Segment Open

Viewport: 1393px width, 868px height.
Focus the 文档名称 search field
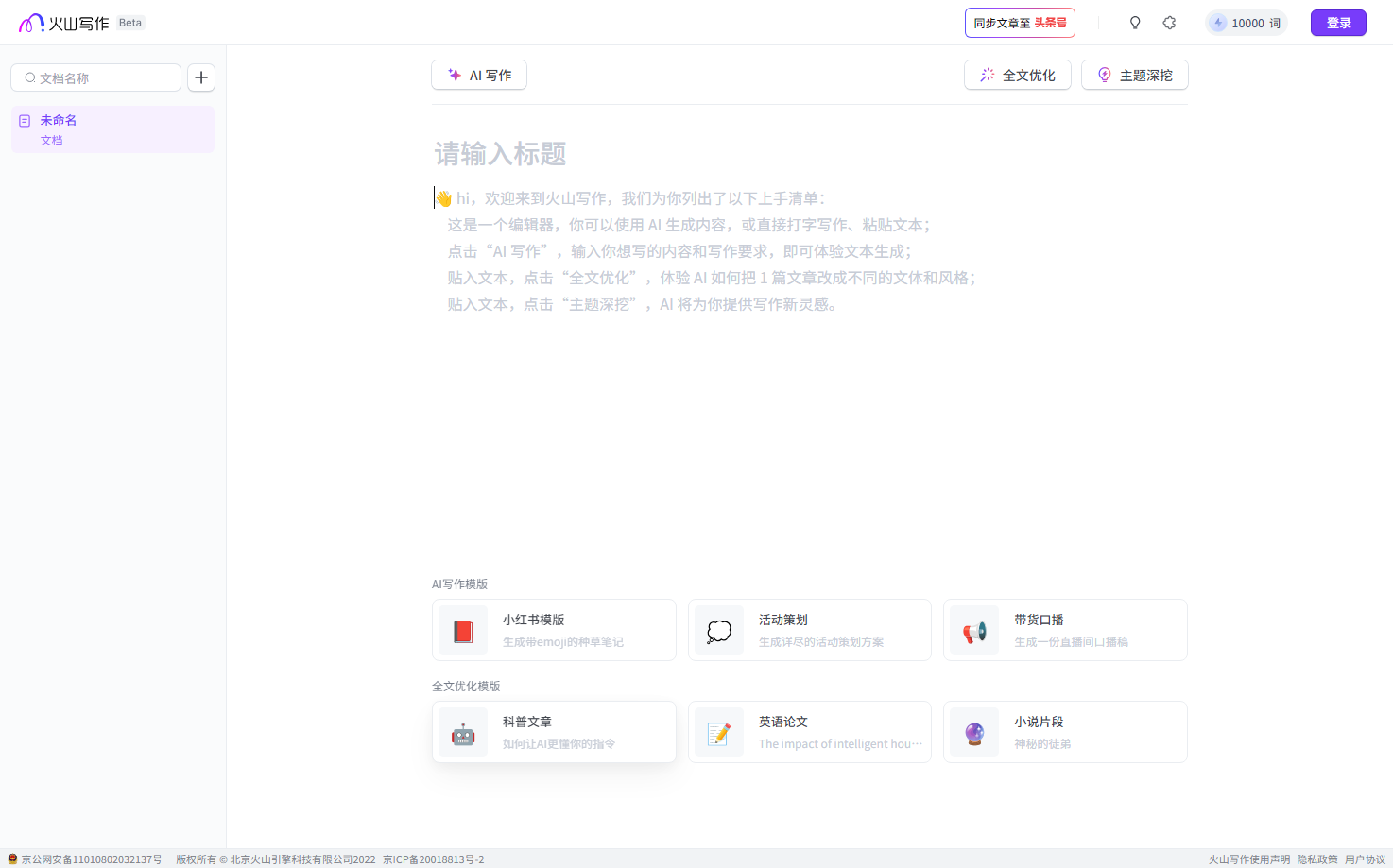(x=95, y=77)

Segment Closed
Segment Open

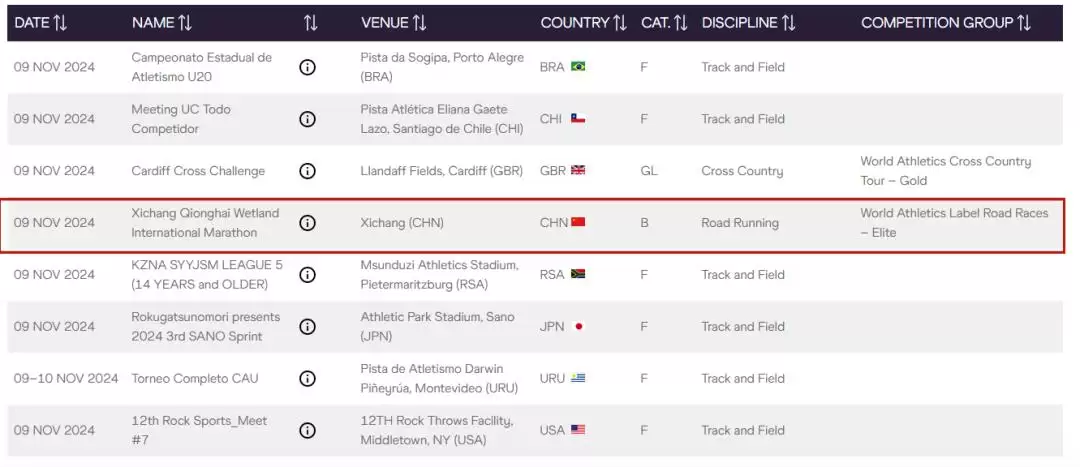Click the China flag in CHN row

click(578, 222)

Segment Closed
Segment Open

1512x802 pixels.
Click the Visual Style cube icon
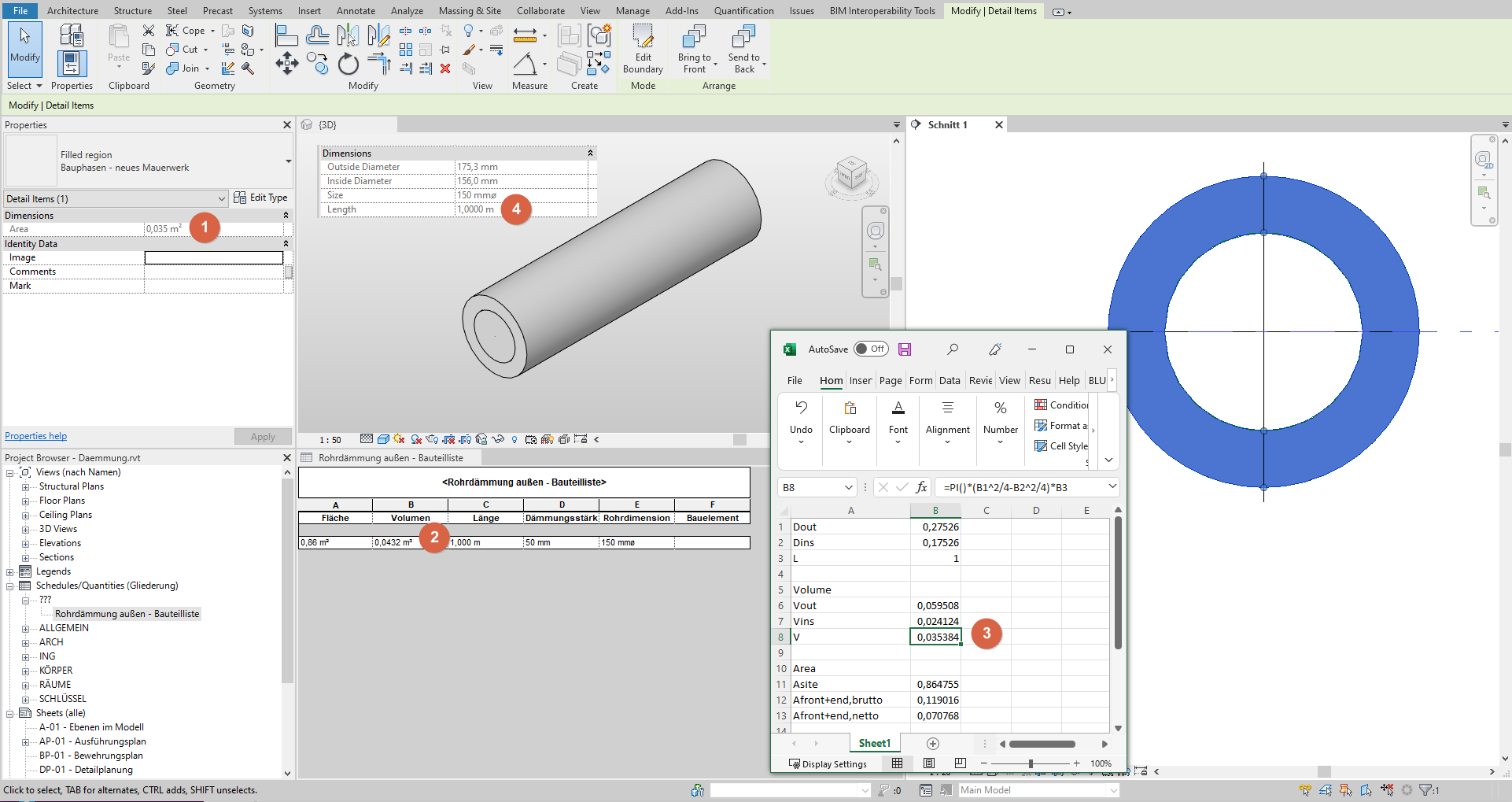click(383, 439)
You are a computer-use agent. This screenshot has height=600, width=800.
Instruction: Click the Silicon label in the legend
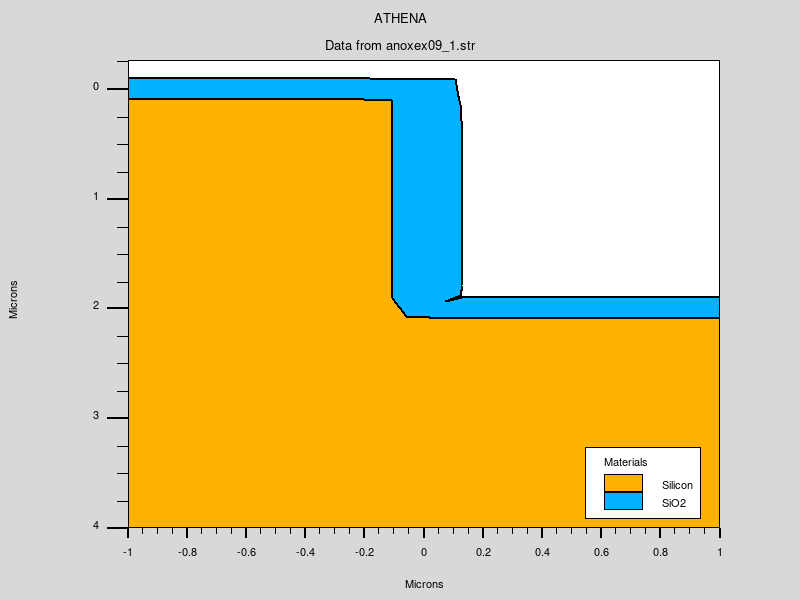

Segment Closed

- [WHAT IS BEING ASKED]: Taking the lines above, repeat exactly those from the line that contains "You are a computer-use" through the line that contains "Instruction: Click the", and both of those lines as well. Include nothing else.

- [RESULT FOR THIS EXERCISE]:
You are a computer-use agent. This screenshot has height=600, width=800.
Instruction: Click the Silicon label in the legend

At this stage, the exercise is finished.